White-Collar New Yorkers Plan To Axe Time Spent In Office 

More than two years after the virus pandemic locked down New York City and upended the world of work, there are continued signs of storm clouds gathering over the office real estate sector. 

According to Bloomberg, citing a new study by Nicholas Bloom, an economics professor at Stanford University, the average white-collar worker plans to halve the time spent in the office and reduce discretionary spending in the metro area by $6,730. Before the pandemic, those in offices spent on average $12,561 in a pre-pandemic world. 

On Thursday, Bloom revealed his findings at a Federal Reserve Bank of New York conference. He said hybrid and remote work could cost New York around 5-10% of its city-center population. The implications of declining white-collar workers traversing city streets from home to work could dampen the economic recovery. 

The city’s unemployment rate is shockingly high (7.6%) compared with the rest of the country at 3.8%. High unemployment is due to the lack of white-collar workers because so many industries in the city are dependent on them using their services, such as the restaurant and entertainment industry. 

“People used to live in cities because they had to come into the office five days a week,” said Bloom, who surveyed 5,000 workers and 1,000 businesses about pandemic-related changes to work habits. 

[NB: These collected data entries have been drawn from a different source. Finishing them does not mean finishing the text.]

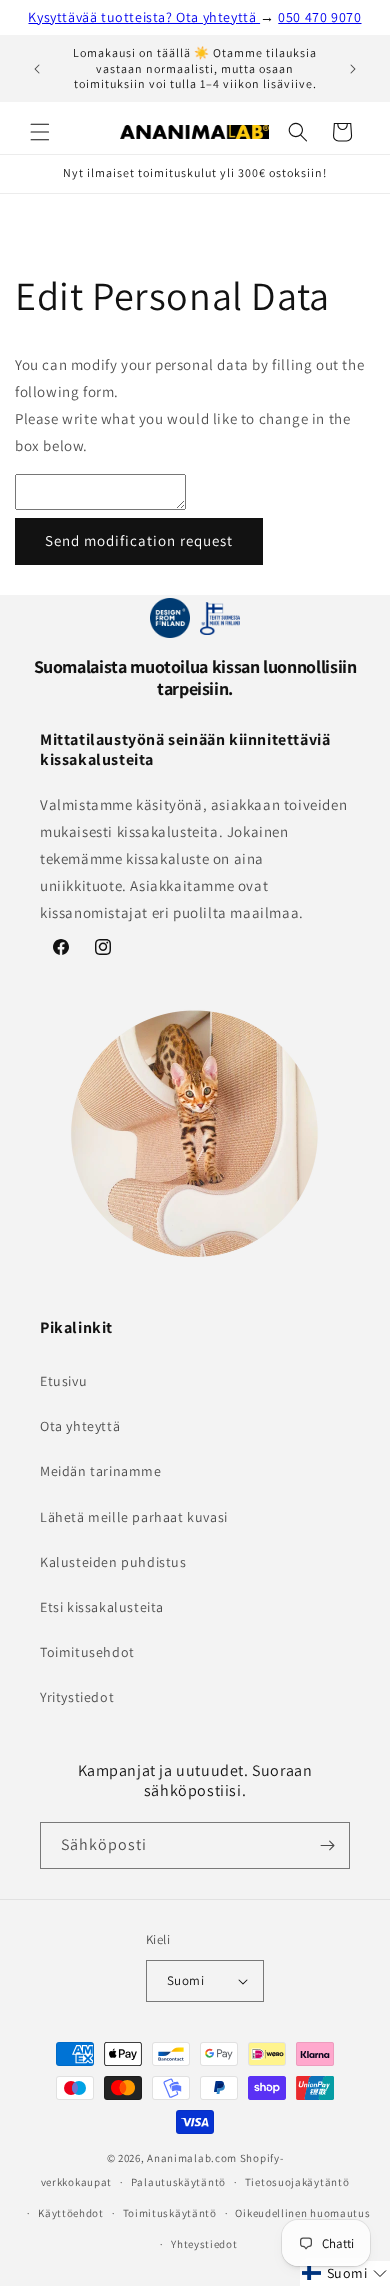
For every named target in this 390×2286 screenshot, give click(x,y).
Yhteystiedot (204, 2244)
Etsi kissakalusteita (102, 1607)
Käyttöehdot (71, 2213)
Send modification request (139, 540)
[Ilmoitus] (353, 69)
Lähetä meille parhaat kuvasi (134, 1517)
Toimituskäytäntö (170, 2213)
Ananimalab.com (192, 2158)
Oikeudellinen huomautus (302, 2213)
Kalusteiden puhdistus (113, 1562)
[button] (40, 132)
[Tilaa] (327, 1845)
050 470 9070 (319, 17)
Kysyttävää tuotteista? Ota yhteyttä (144, 17)
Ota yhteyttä (80, 1426)
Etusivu (63, 1381)
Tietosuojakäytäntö (297, 2182)
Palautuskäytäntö (178, 2182)
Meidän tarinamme (101, 1471)
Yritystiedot (77, 1697)
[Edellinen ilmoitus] (37, 69)
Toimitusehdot (87, 1652)
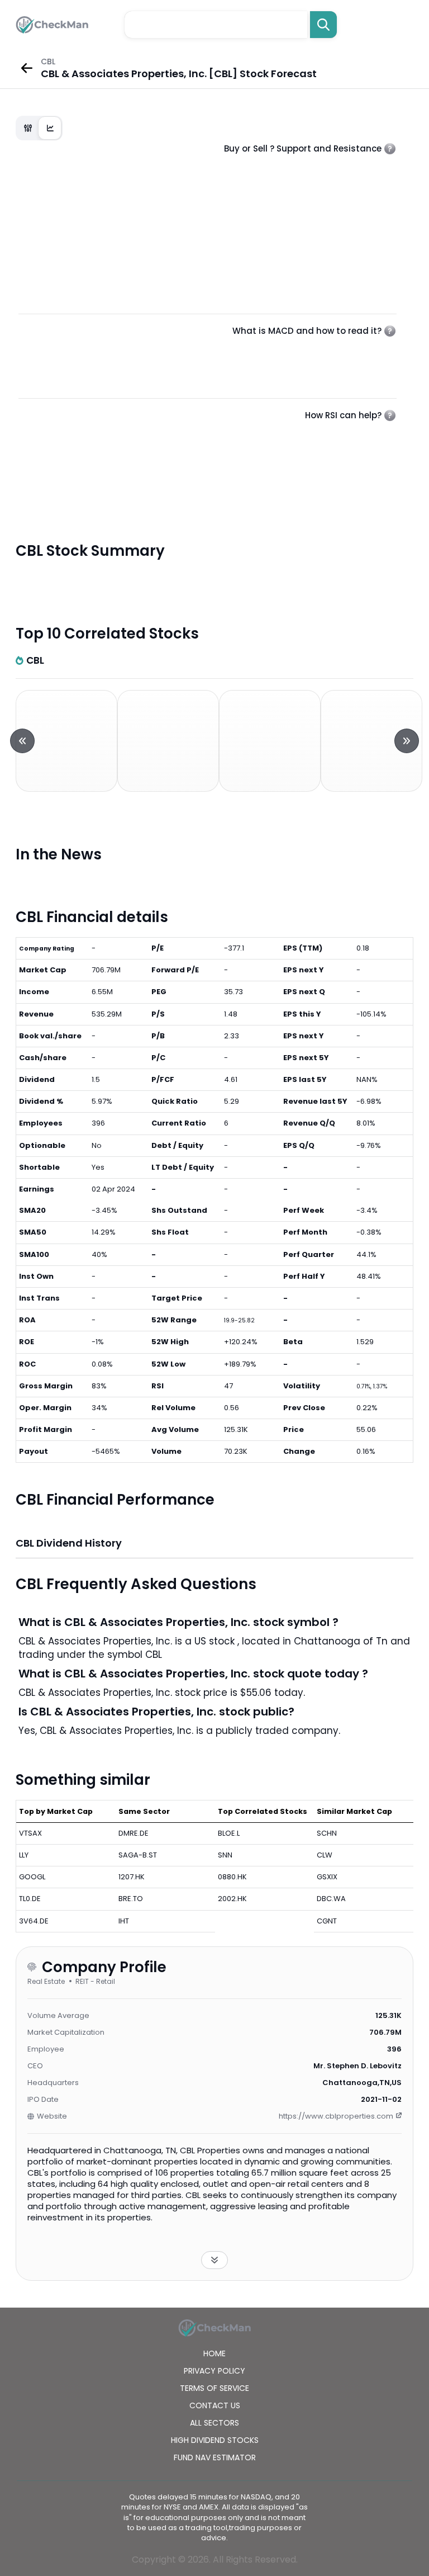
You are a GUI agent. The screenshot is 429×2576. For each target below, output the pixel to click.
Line (50, 128)
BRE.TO (130, 1898)
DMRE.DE (133, 1833)
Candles (28, 128)
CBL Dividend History (69, 1543)
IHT (123, 1921)
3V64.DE (34, 1921)
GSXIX (327, 1876)
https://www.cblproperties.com (336, 2116)
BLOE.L (229, 1833)
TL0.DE (30, 1898)
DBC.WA (331, 1898)
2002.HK (232, 1898)
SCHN (327, 1833)
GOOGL (32, 1876)
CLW (324, 1855)
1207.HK (131, 1876)
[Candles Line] (39, 128)
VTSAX (30, 1833)
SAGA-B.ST (137, 1855)
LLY (23, 1855)
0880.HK (232, 1876)
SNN (225, 1855)
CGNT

“If they don’t have to, and they want a backyard, they move out to the suburbs. We see that across cities, and call it the doughnut effect,” he added. 

Bloom’s survey comes as Manhattan landlords have struggled with a glut of commercial real estate properties. It was reported by Savills Research this week that office space available in the city is at 19%, the highest since the dark days of the Dot Com bust (2000). 

There will be no recovery in the city’s office sector unless workers return to the office. 

Keycard swipes tracked by security company Kastle Systems show NYC offices are about 36% occupied, far below pre-COVID levels.

As vacancy rates continue to hit levels not seen since prior bust cycles, the world’s largest commercial real estate owner, Blackstone, is giving up on one of its Midtown Manhattan office buildings. There is trouble brewing in the office space market. 

“That’s an indication that something not great might be starting to bubble up within the office sector,” Lea Overby, a Barclays analyst covering the commercial mortgage market, told Axios.